Page text START

The core mechanics of Moriarty are the same as Sherlock, although the board configuration differs and there are some slightly different types of clues.

There are other variations, as well. There’s Honeycomb Hotel (Sherlock tilted diagonally and with the addition of borders between cells that you must deduce.) There’s Latin Squares, a particularly vicious variation which adds affinity groups which span multiple rows and columns. There’s Occam’s Quilt, in which every cell has not only an icon, but also a background color and a background pattern, only one of which must match with its neighbors. These are generally harder games. Any given Sherlock puzzle is always solvable — somehow — given the provided clues. It’s about straightforward deduction. Honeycomb Hotel and Latin Squares, however, will often generate puzzles which require the player to make forward progress by making an assumption and then eliminating that assumption as invalid when they discover a contradiction (the games provide an in-game mechanism to make reverting to the move before you made your assumption simple).

Page text END
Listed entries START

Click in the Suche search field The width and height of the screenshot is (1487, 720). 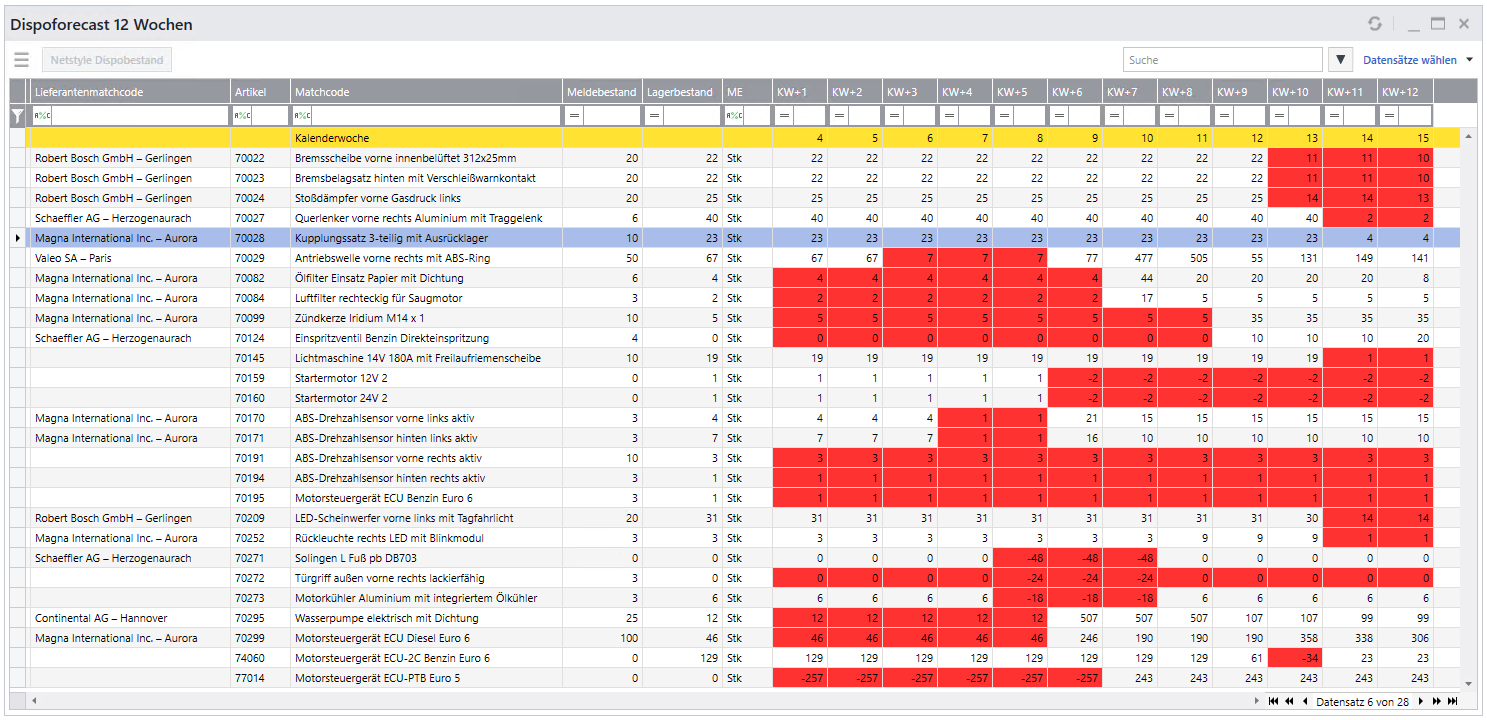1222,60
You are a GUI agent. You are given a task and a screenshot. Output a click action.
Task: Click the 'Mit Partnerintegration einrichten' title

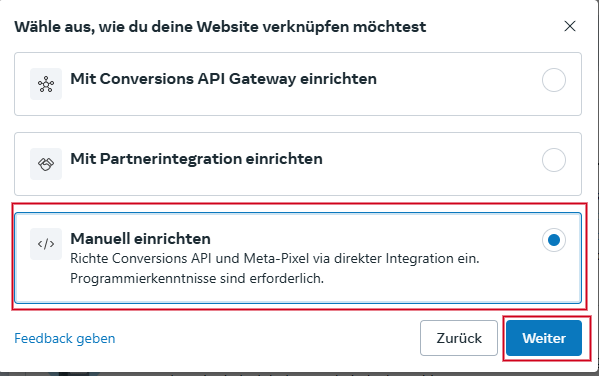pos(196,159)
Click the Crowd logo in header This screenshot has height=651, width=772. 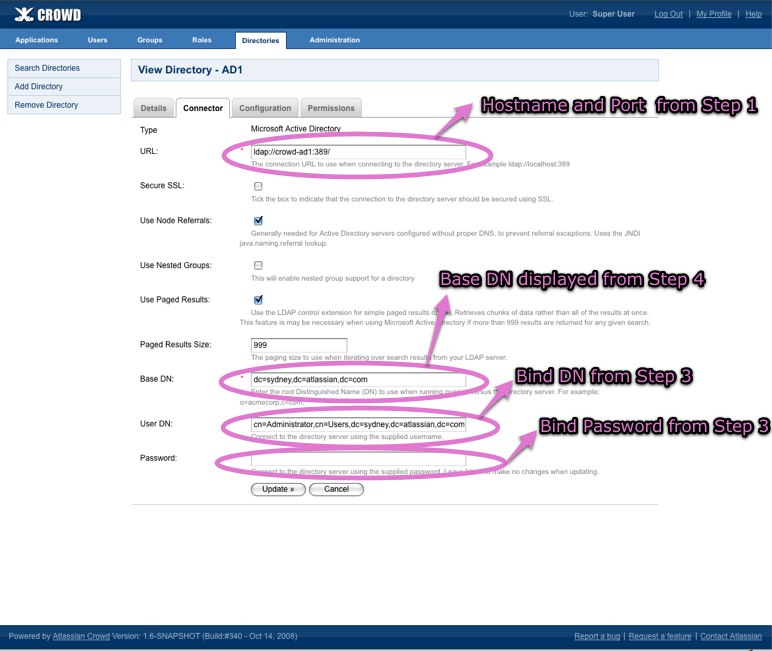[x=49, y=14]
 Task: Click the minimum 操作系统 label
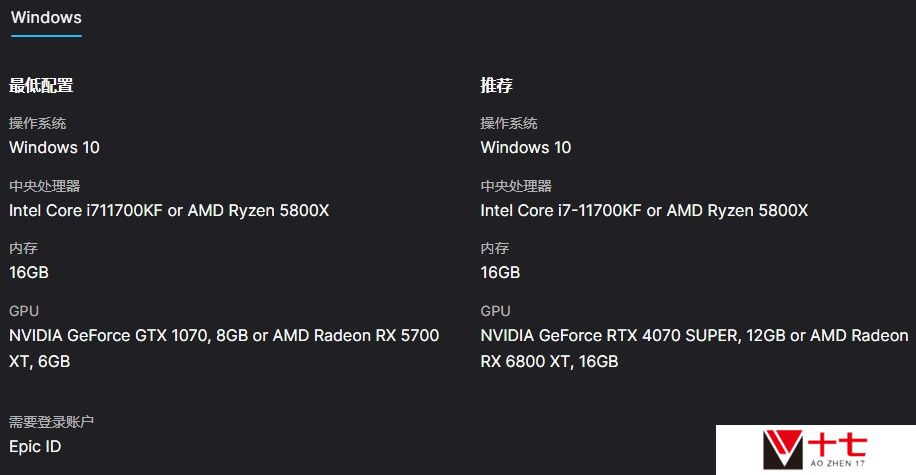(37, 123)
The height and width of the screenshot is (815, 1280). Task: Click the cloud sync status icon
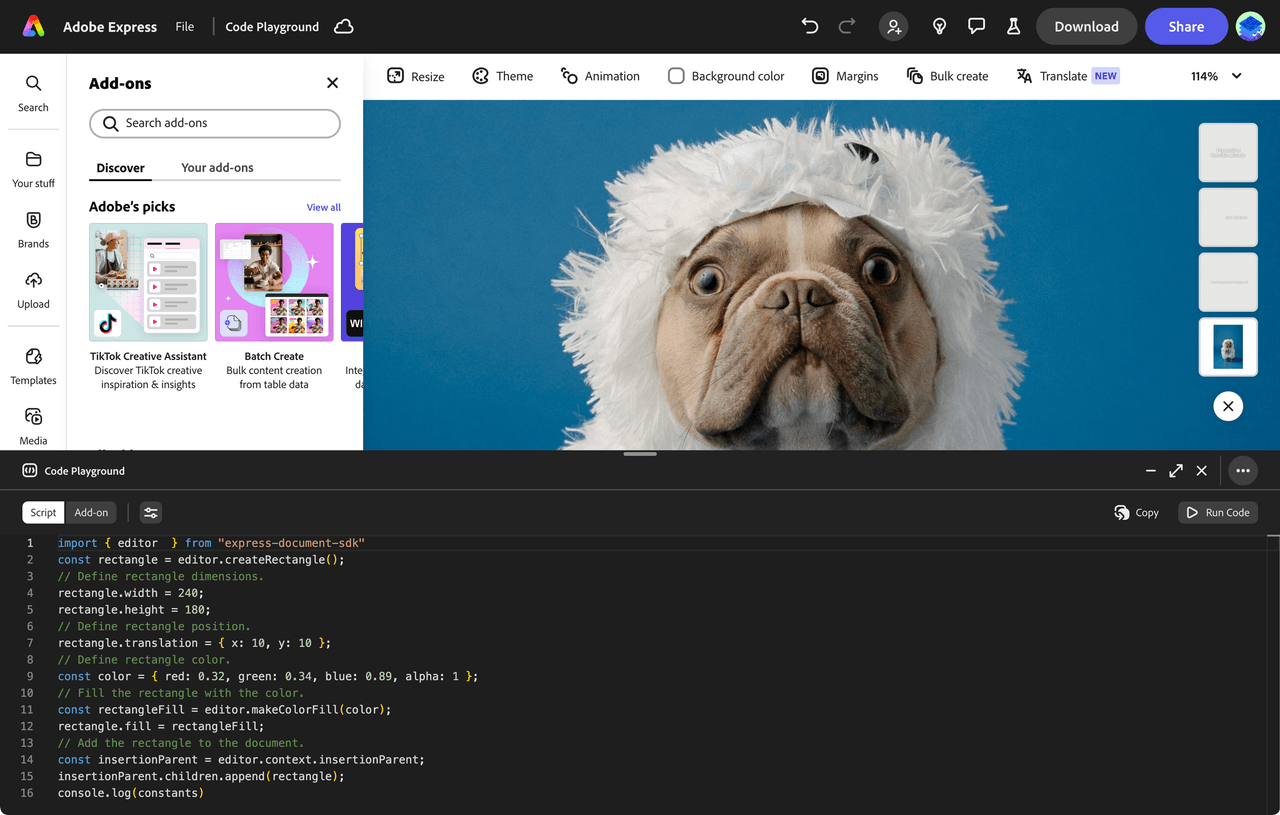344,27
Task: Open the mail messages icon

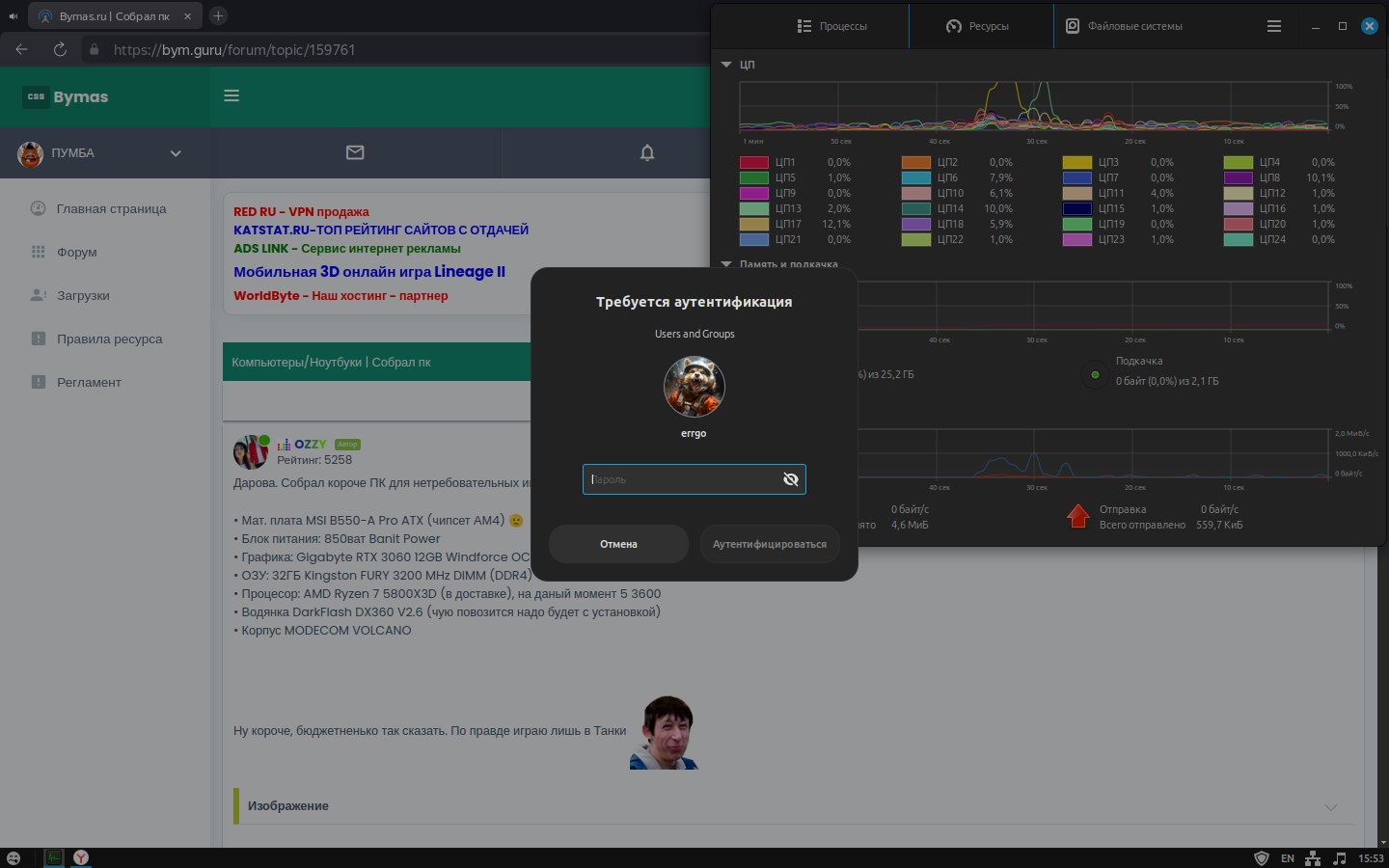Action: [355, 152]
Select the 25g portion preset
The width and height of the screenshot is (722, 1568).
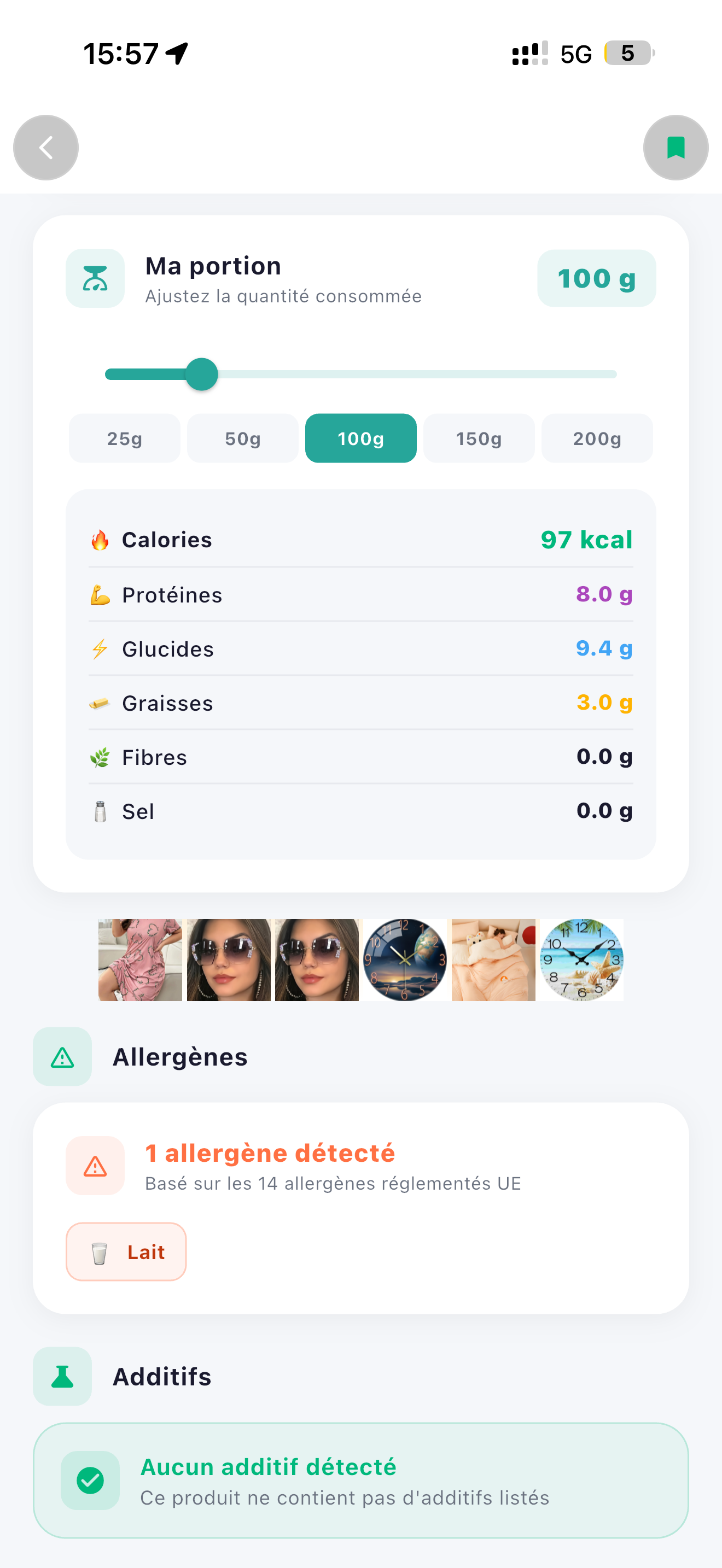[x=124, y=438]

Listed entries END

* [Exercises]
**A.** According to the passage on Sherlock puzzle variations, what does every cell in Occam's Quilt have besides an icon?
**B.** Extend the passage on Sherlock puzzle variations from its final sentence.

* [Responses]
**A.** Every cell also has a background color and a background pattern.

**B.**
Kaser has created some other great games in addition to his deductive masterpieces: Descarte’s Enigma, in particular, is a great implementation of the “Paint by Numbers” or “Nonogram” puzzle. But it is with Sherlock and its kin that my addiction rests. Until Cliff Johnston releases A Fool and His Money later this fall, I’ll be clicking my way through Kaserland, one small deduction after another.

Regrettably, Kaser’s games are only for Windows (and in some cases PocketPC). If you can track down a DOS version of Sherlock it runs fine on Mac OS X under DOSBox. Sherlock is available at Kaser’s web site, as are demos of all of his other fine games. You can purchase full versions on line, as well. Enjoy.

And remember: I warned you.

 

1 Response » to “Elementary”

  1. Jon says:

    All of the icons in Sherlock have very short nicknames in my head. I often mutter “baldy must be two away from beardo”. I’m sure I’ve played over a thousand games of this over the last 10 years.

    I find Dinner With Moriarty to be dull, and I especially don’t like how “adjacent” changes meaning depending on whether you’re dealing with a “corner” icon or an “edge” icon, but to each his own.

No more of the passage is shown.